The goal of the benchmark is to provide an objective testbed for integration systems. As such, the benchmark specifies a list of 12 integration challenges that roughly correspond to the most common heterogeneities that exist among related yet autonomously managed data sources. In the future, we may include additional challenges in the benchmark. Each challenge is expressed as an XQuery that has been formulated against a reference schema. A challenge is successfully met if the integration system can correctly answer the query against BOTH the reference as well as the challenge schema which is also specified. 


Query 1:
--------
List courses taught by instructor 'Mark'.
Reference Schema: gatech.xml
Challenge Schema: cmu.xml

Challenge: Determine that the instructor information in CMU's course catalog can be found in a field called "Lecturer"


Query 2:
--------
Find all database courses that meet at 1:30pm on any given day.
Reference Schema: cmu.xml
Challenge Schema: umb.xml

Challenge: Conversion of time from a 12 hour-clock to a 24 hour-clock.


Query 3:
--------
Find all courses with the string 'Data Structures' in the title.
Reference Schema: umd.xml
Challenge Schema: brown.xml

Challenge: Map a single string to a combination external link (URL) and string to find a matching value. Note, this query also exhibits a synonym heterogeneity (CoureName vs. Title).


Query 4:
--------
List all database courses that carry more than 10 credit hours.
Reference Schema: cmu.xml
Challenge Schema: ethz.xml

Challenge: Apart from the language conversion issues, the challenge is to develop a mapping that coverts the numeric value for credit hours into a string that describes the expected scope of the course.


Query 5:
--------
Find all courses with the string 'database' in the course title.
Reference Schema: umd.xml
Challenge Schema: ethz.xml

Challenge: For each course in the catalog of ETH, convert the German tags into their English counterparts to locate the one representing course name. Convert the English course title 'Database' into its German counterpart 'Datenbank' or 'Datenbanksystem' and retrieve those courses from ETH that contain that substring.


Query 6:
--------
List all textbooks for courses about verification theory.
Reference Schema: toronto.xml
Challenge Schema: cmu.xml

Challenge: Proper treatment of NULL values.
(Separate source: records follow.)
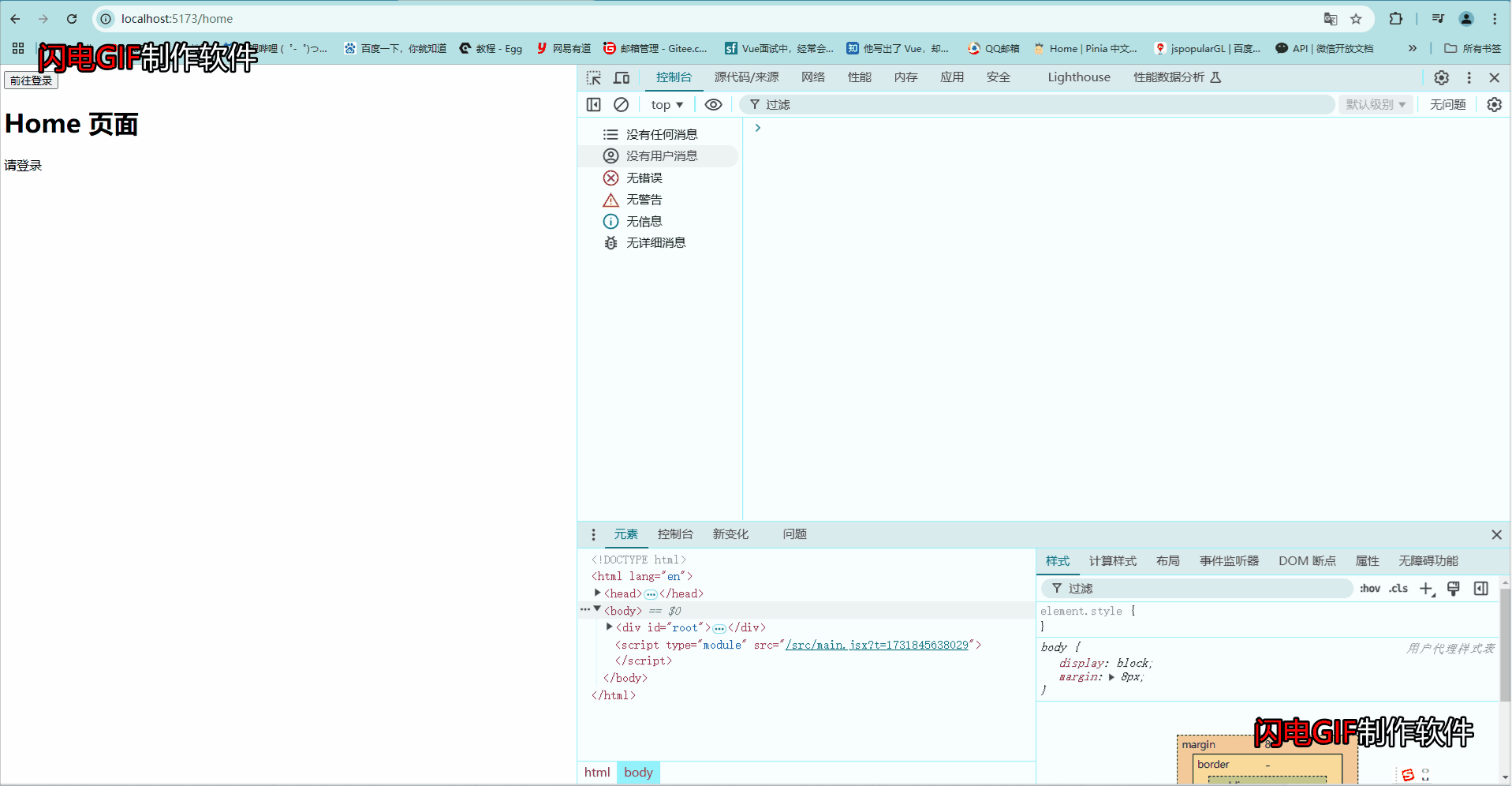Toggle the device emulation toolbar
Viewport: 1512px width, 786px height.
tap(622, 77)
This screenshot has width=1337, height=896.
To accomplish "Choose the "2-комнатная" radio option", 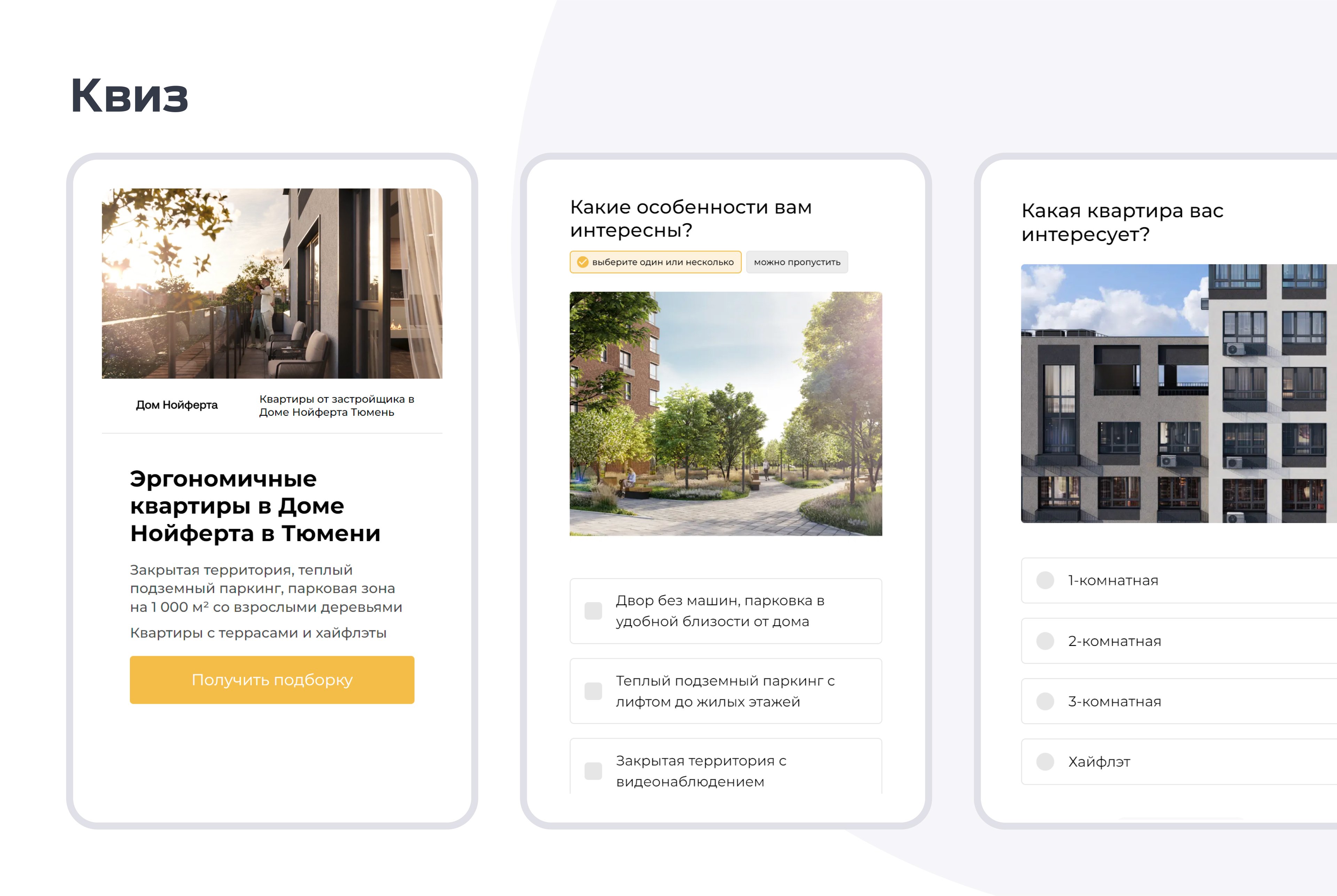I will (1045, 641).
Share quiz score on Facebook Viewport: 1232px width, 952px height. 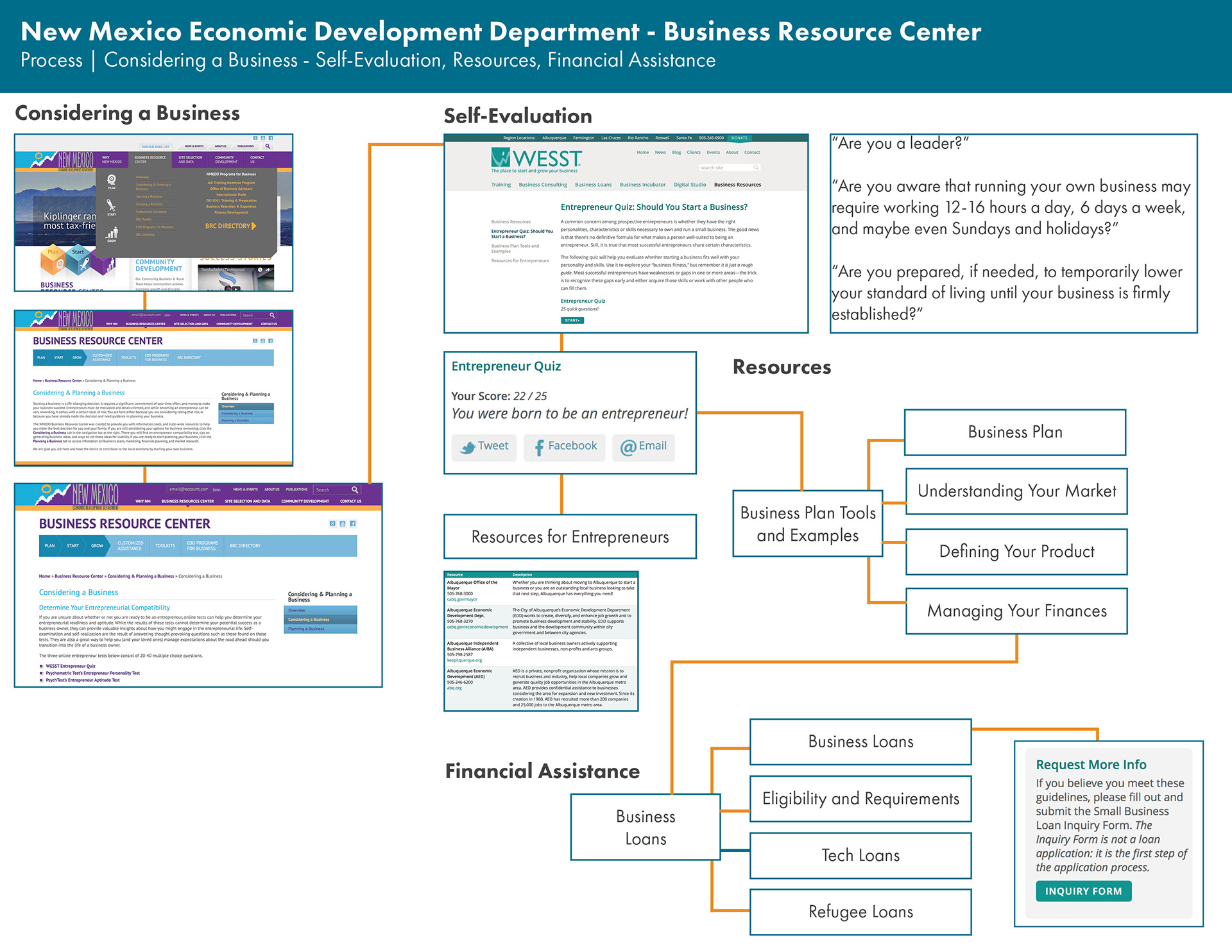[x=564, y=446]
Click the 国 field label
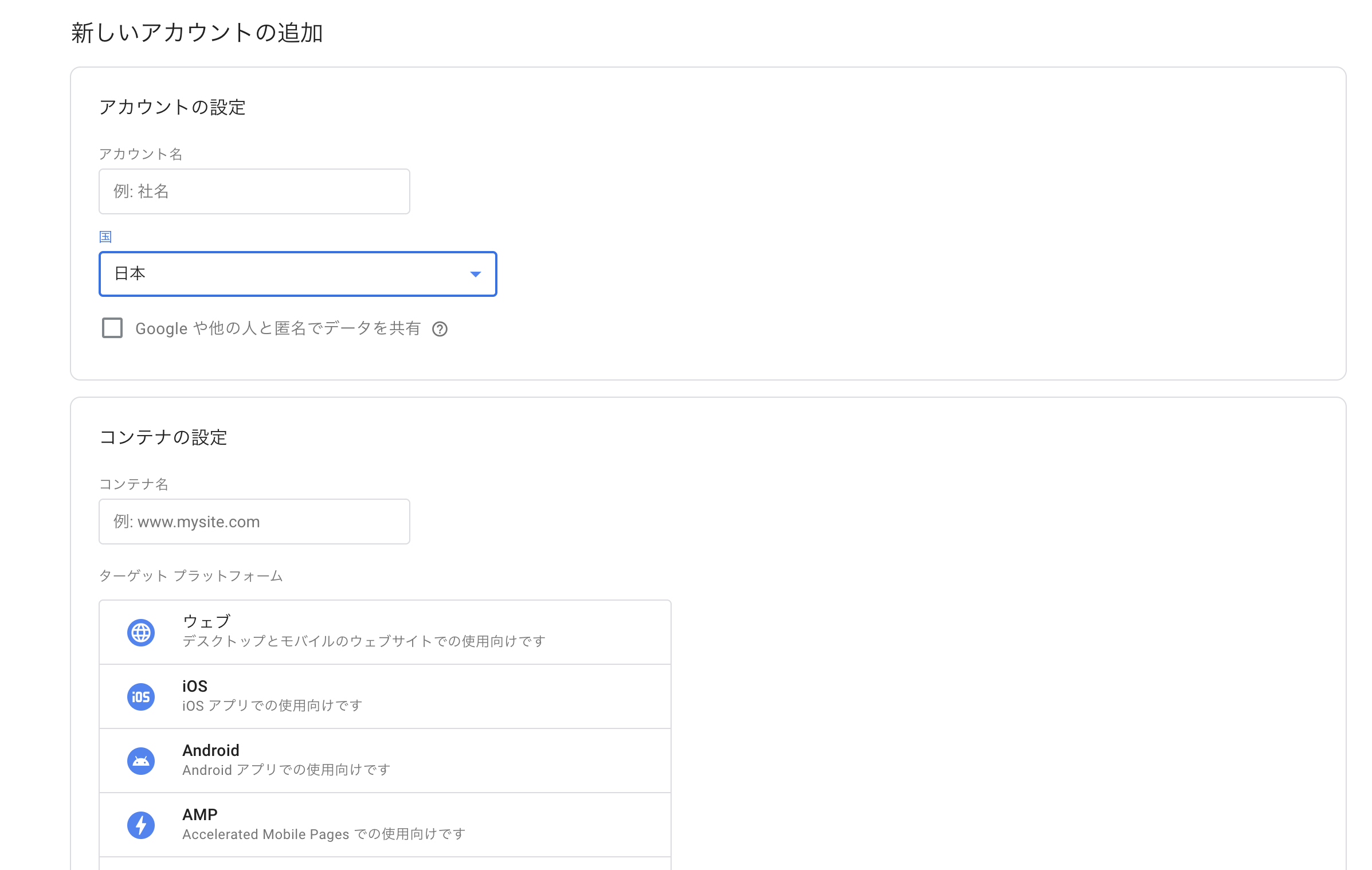This screenshot has width=1372, height=870. click(x=105, y=237)
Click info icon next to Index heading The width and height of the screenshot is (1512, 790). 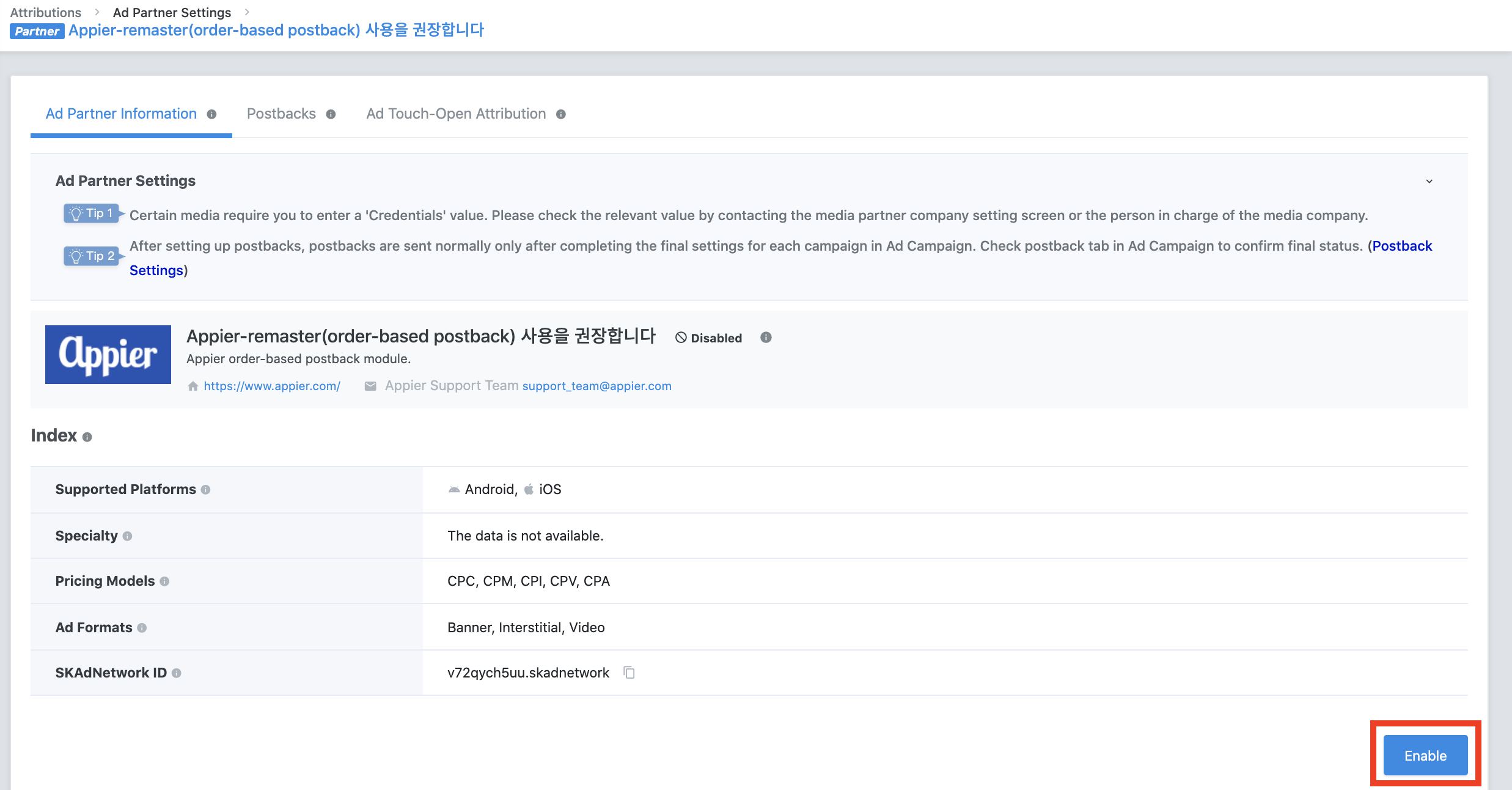pos(87,437)
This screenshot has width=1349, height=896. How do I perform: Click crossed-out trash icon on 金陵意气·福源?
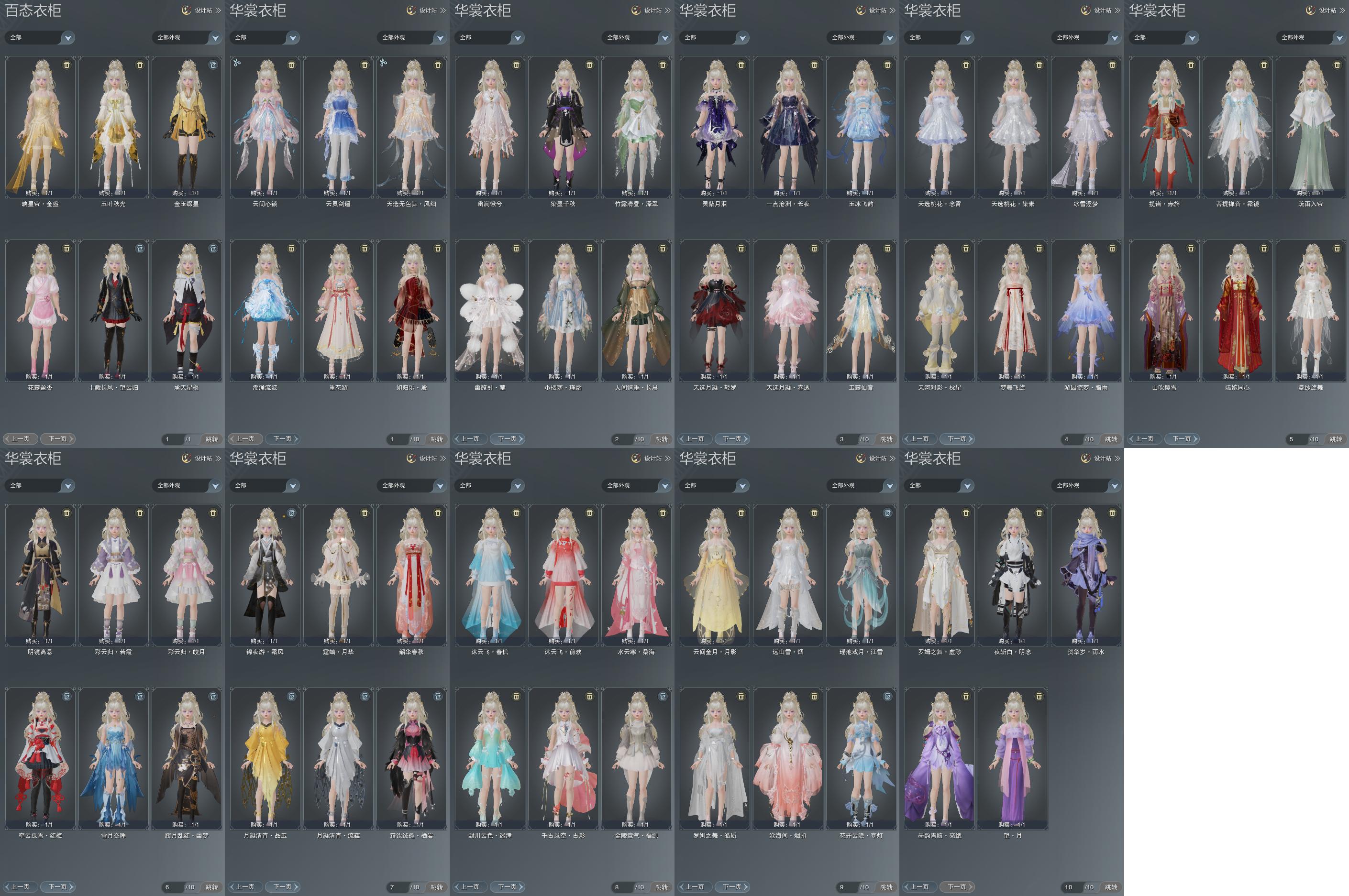[x=663, y=697]
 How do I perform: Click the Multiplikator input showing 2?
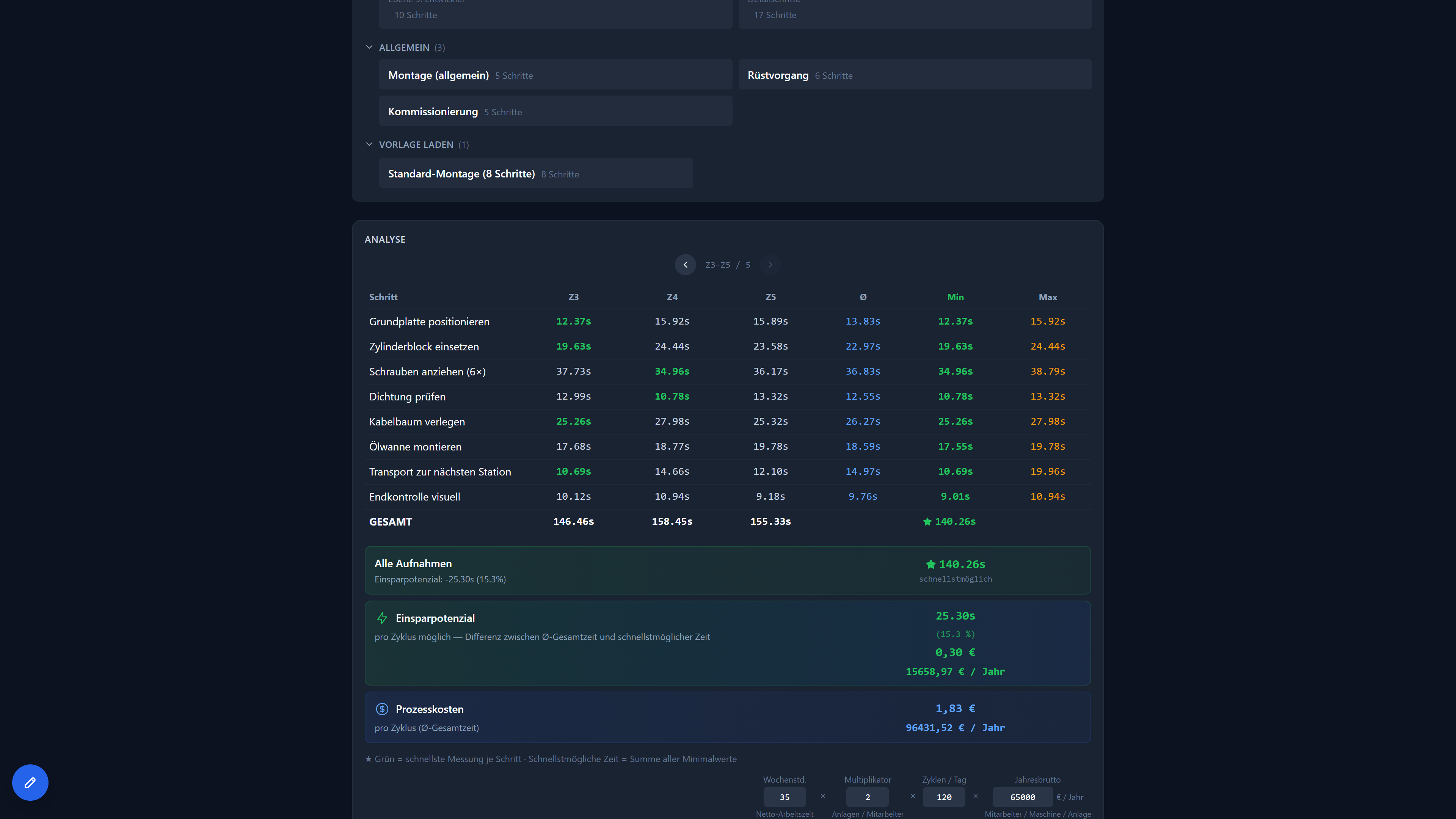(867, 797)
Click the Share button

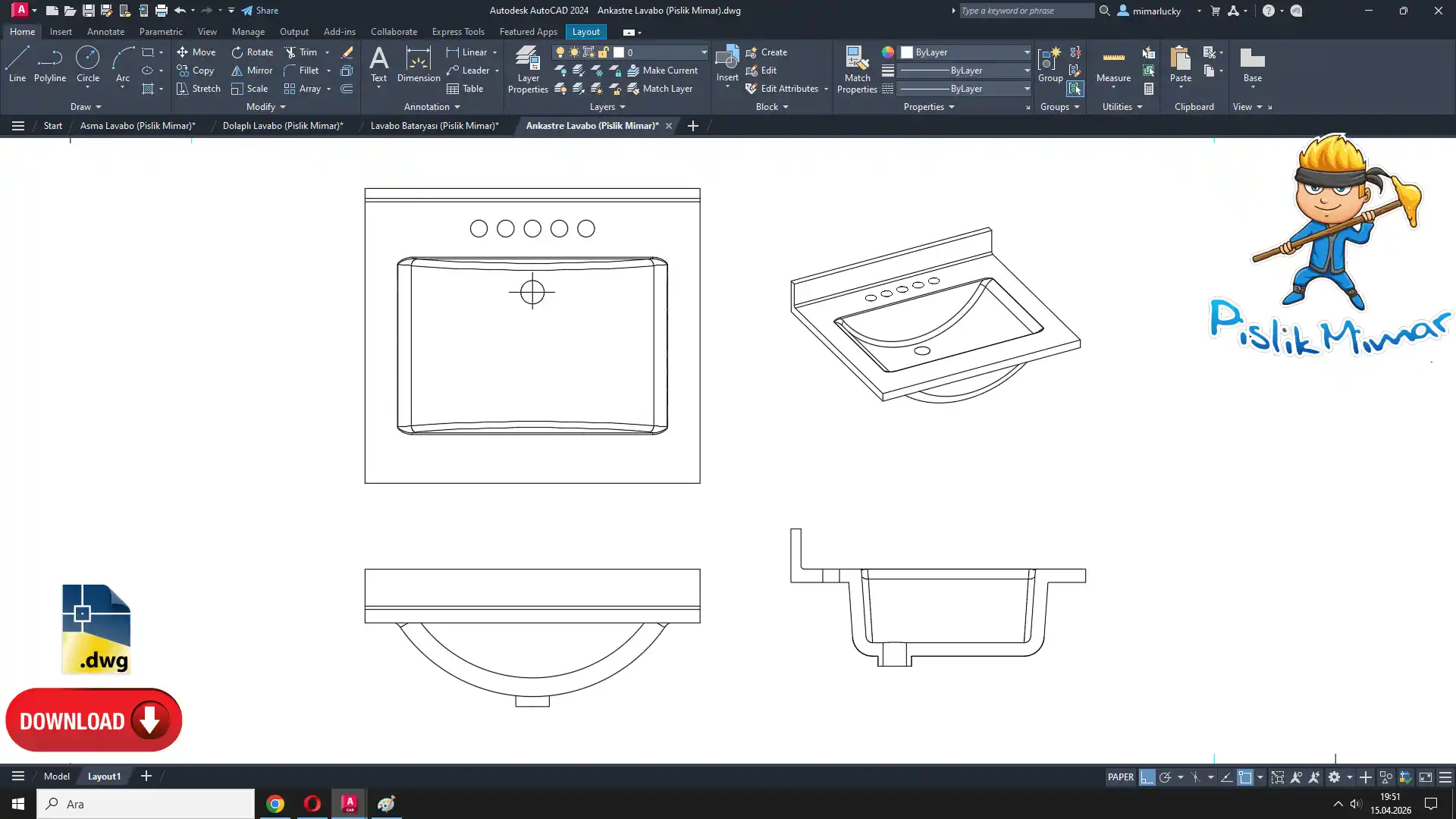tap(260, 11)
In the answer to the query, the integrated result must include the fact that no textbook information was available for CMU's course.


Query 7:
--------
Find all entry-level database courses.
Reference Schema: umich.xml
Challenge Schema: asu.xml

Challenge: Infer the fact that the course has prerequisite course from the information that is attached to the description.


Query 8:
--------
List all database courses open to juniors.
Reference Schema: gatech.xml
Challenge Schema: ethz.xml

Challenge: Although one could return a NULL value for 'student classification' for ETH, such an answer is misleading. To deal intelligently with this query one must support more than one kind of NULL. For example, one must distinguish 'data missing but could be present' from 'no corresponding data available'.


Query 9:
--------
Find the room in which the database course is held.
Reference Schema: brown.xml
Challenge Schema: umd.xml

Challenge: Determine that room information in the University of Maryland's course catalog is available as part of the time element located under the Section element.


Query 10:
---------
List all instructors for courses on software systems.
Reference Schema: cmu.xml
Challenge Schema: umd.xml

Challenge: Determine that instructor information is stored as part of the 'Section' information in the catalog of the University of Maryland. Specifically, the instructor information must be gathered by extracting the name part from all of the section titles rather than from a single field called 'Lecturer' as in CMU's case.


Query 11:
---------
List instructors for the database course.
Reference Schema: cmu.xml
Challenge Schema: ucsd.xml

Challenge: In the case of the catalog for the Univ. of San Diego California, instructor information is stored implicitly in the columns labeled 'Fall 2003', 'Winter 2004' etc.


Query 12:
---------
List the title and time for computer networks courses.
Reference Schema: cmu.xml
Challenge Schema: brown.xml

Challenge: Determine that course title, day and time information in the catalog of Brown University are represented as part of the title attribute rather than as separate attributes as in the case of CMU. Extract the correct title, day and time values from the title column in the catalog of Brown University.